╔══

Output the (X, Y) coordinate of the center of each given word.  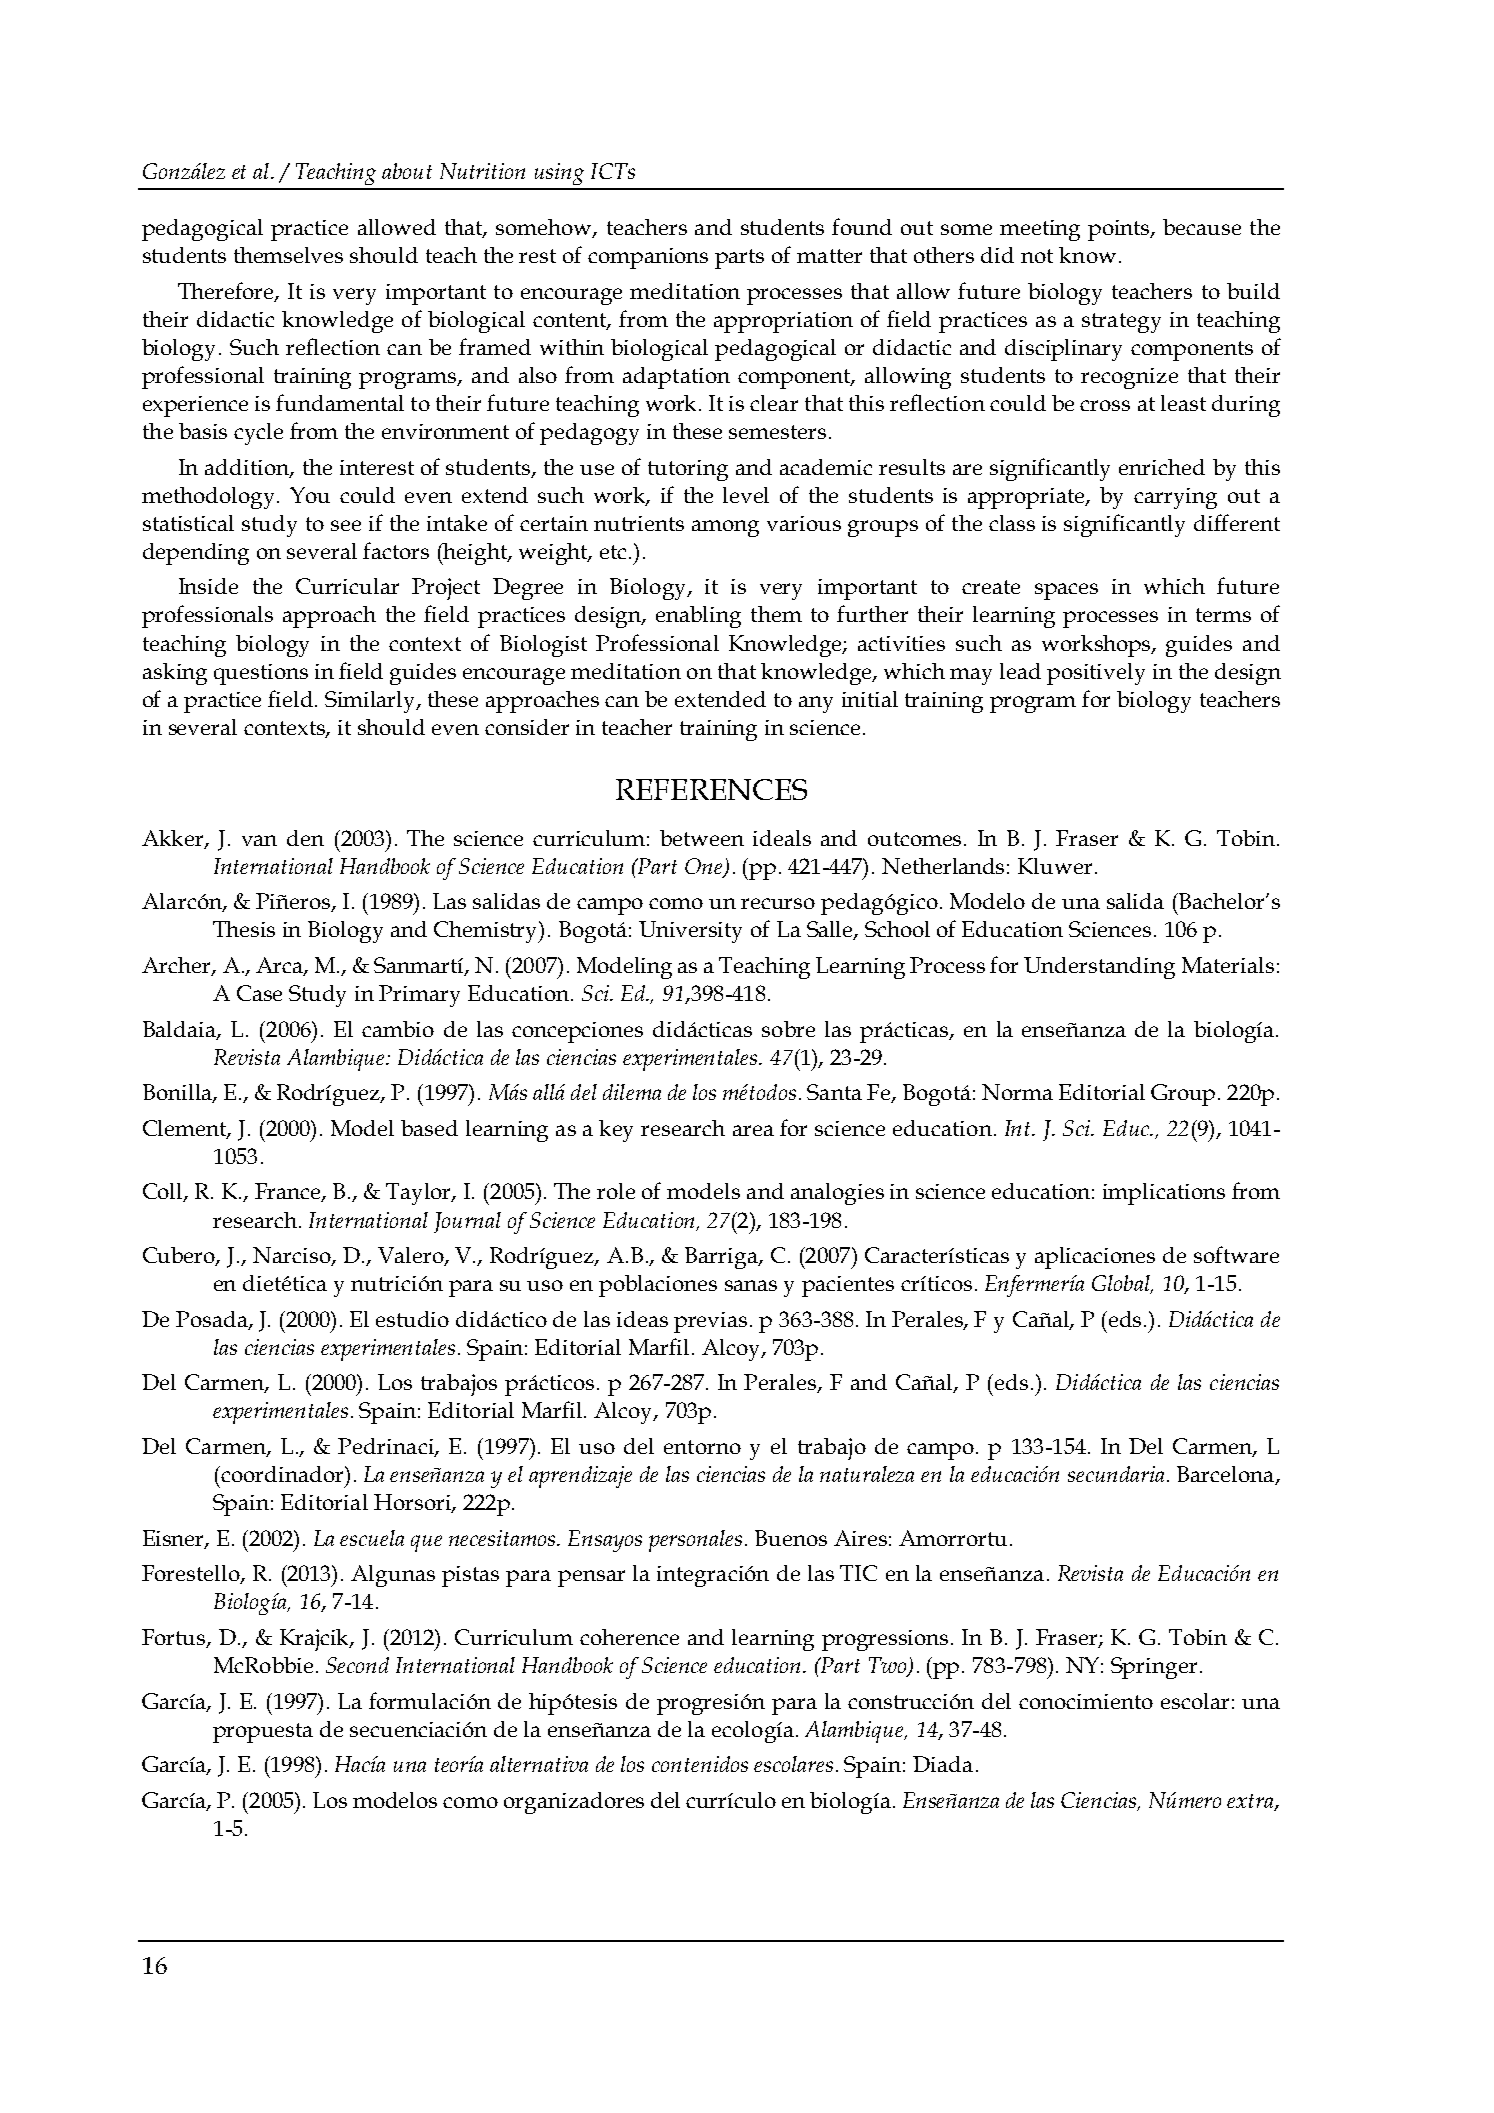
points (1120, 230)
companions (648, 258)
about (407, 171)
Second (357, 1665)
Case (259, 993)
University (690, 932)
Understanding (1099, 968)
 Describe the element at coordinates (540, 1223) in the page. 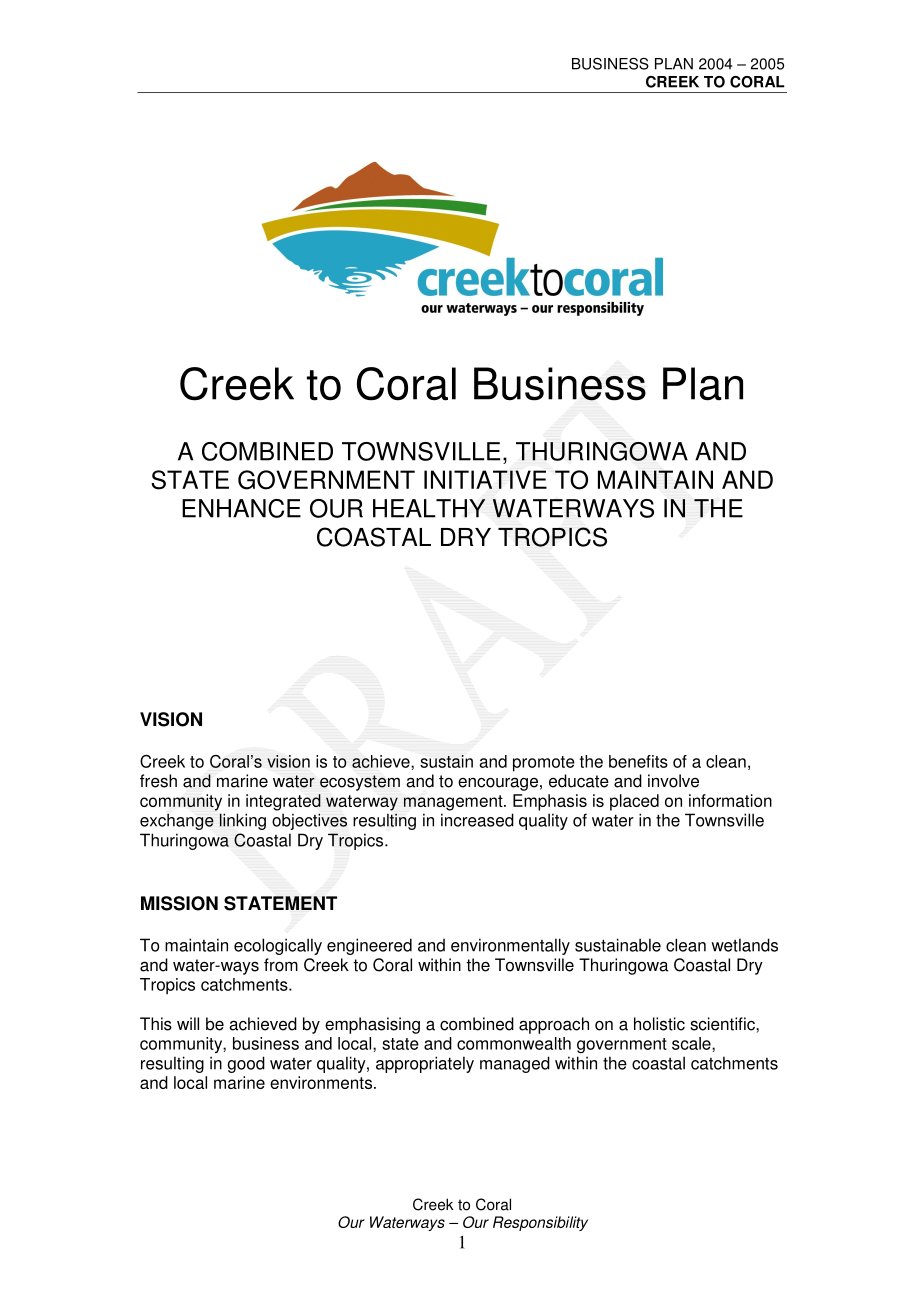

╚══

▸ **Given exercise**
Can you arrange every line of the records above as a JSON list of strings, one string per line, skipping blank lines and leaving the pictures out?

▸ **Result below**
[
  "Output the (X, Y) coordinate of the center of each given word.  ",
  "points (1120, 230)",
  "companions (648, 258)",
  "about (407, 171)",
  "Second (357, 1665)",
  "Case (259, 993)",
  "University (690, 932)",
  "Understanding (1099, 968)",
  " Describe the element at coordinates (540, 1223) in the page. "
]